Published: 12/04/2021

It feels amazing to know everything is possible in life

My name is Markus and the following sentences are a little sneak peek of my life story…

I was born in 1999 in Innsbruck, Tyrol, Austria. Born with clubfoot was not easy, especially when I grew up and every other child could play football or some other sports and I couldn’t. “No, Markus you can’t do that – it’s too dangerous”.

I always asked myself: “Why? Why it is so dangerous – I have the same feet as the others, I have the same hands as the others?” I couldn’t understand why everybody was saying that I couldn’t play with the other children. When we played football/soccer I was always the referee so that the risk of injury from a foul was reduced or minimized. In my early years, I could not understand that, and I want to be a part of the team of course.

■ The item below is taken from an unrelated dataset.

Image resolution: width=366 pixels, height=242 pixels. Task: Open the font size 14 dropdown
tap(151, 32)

As soon as I went to school, in 2005, I realized that something was different. My grades weren’t bad (except Math haha) but that wasn’t the thing. I always felt that everybody was watching me. Is it because of me? Somehow, I got the feeling that everybody is laughing at me (what a weird thought).

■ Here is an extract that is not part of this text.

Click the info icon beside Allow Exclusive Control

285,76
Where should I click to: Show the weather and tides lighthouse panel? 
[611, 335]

In 2009 I finished primary school and went to middle school. Well, that was a whole new thing. Again, I thought to myself: everybody is staring at me – why is that so? I spoke with my mum about this and she said: “well, maybe because you’re an interesting person”.  In school, some classmates began ignoring me: not directly in the beginning, they said: “Ahh, you can’t come to my place, someone else is coming today” or I wasn’t asked to go to the public swimming bath. My only real friends were my cousins and they took me with them so that I wasn’t alone.

I learned to deal with disappointments very quickly.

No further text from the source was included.